Antes, dirigindo-se aos governadores, lamentara encontrá-los num momento como aquele. "Hoje nós estamos reunidos aqui, numa situação diferente do que imaginava, porque eu tinha proposto reunir os 27 governadores com os três mais importantes projetos de cada estado, para ver se nós trabalhávamos juntos, se arrumávamos dinheiro ou financiamento para colocar o país a andar mas quis Deus que essa reunião não acontecesse antes desta".

Já noite em São Paulo, no Rio de Janeiro e noutras cidades, manifestantes reuniram-se em protesto contra os ataques e a favor da democracia brasileira. Com gritos de "sem anistia e sem perdão, queremos Bolsonaro na prisão", milhares estiveram na Avenida Paulista, em São Paulo. O ato foi convocado pelas frentes Povo Sem Medo, Brasil Popular e Coalizão Negra por Direitos mas claques organizadas dos principais clubes paulistas - Corinthians, Palmeiras, Santos e São Paulo - também participaram do protesto.

O deputado federal Guilherme Boulos (PSOL), aliado de Lula, mandou um recado ao governador paulista Tarcísio de Freitas (Republicanos), aliado de Bolsonaro, em discurso no palanque: "Tarcísio, nem passe pela sua cabeça imitar o Ibaneis [governador do Distrito Federal] aqui em São Paulo, nós não vamos deixar, se golpista tentar invadir a Assembleia Estadual e a polícia fizer corpo mole, nós vamos tirar no braço".

"Nós elegemos o presidente Lula", continuou o político de esquerda, "mas não podemos abrir mão das ruas deste país, nós vamos derrotar os golpistas através da Justiça, das ações do governo, mas nós vamos derrotá-los também não deixando que eles tomem as ruas no nosso lugar. Agora é lutar, tomar as ruas para que a gente garanta que não tenha amnistia".

As reações internacionais aos eventos de domingo, entretanto, continuaram. "Israel condena os violentos distúrbios e apoia as instituições democráticas brasileiras e o Estado de Direito", diz nota publicada pelo perfil oficial de Benjamin Netanyahu, primeiro-ministro israelita. Netanyahu é considerado, por Bolsonaro, seu aliado.

Barack Obama, antigo presidente dos EUA, afirmou que "juntos, devemos rejeitar qualquer esforço para derrubar ou perturbar a vontade do povo brasileiro".

O senador Flávio Bolsonaro, filho mais velho de Jair Bolsonaro, afirma que o pai não manobrou os manifestantes que invadiram as sedes dos três poderes da República brasileira no domingo.
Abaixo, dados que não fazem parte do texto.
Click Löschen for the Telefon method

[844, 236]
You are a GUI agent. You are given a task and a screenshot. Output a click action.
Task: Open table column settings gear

Segundo o político, "ele está praticamente incomunicável".

"Bolsonaro está praticamente incomunicável e não trocou mensagens nem conversou com ninguém sobre isso", disse ao site Metrópoles. "Ele está nos Estados Unidos e não articulou nem teve qualquer participação, aliás, esse perfil de quebra tudo não é dos manifestantes que estavam acampados em Brasília, é de pessoas de fora", prosseguiu.

Comenta-se nos corredores de Brasília e mesmo entre filiados no partido de Bolsonaro, o PL, que os atos de vandalismo podem precipitar medidas mais drásticas do Poder Judicial contra o ex-presidente brasileiro, que enfrenta um pedido de prisão preventiva, acionado pelo PSOL, partido de esquerda, e nove crimes relacionados com a condução da pandemia, relatadas pela Comissão Parlamentar de Inquérito da CPI, de 2021.

Hospitalizado na segunda-feira em Orlando, cidade na Florida para onde voou na véspera da posse de Lula, Bolsonaro melhorou e deve receber alta nos próximos dias, de acordo com a imprensa brasileira. Aliados do antigo presidente adiantam ainda que ele deve voltar ao país depois do fim deste mês.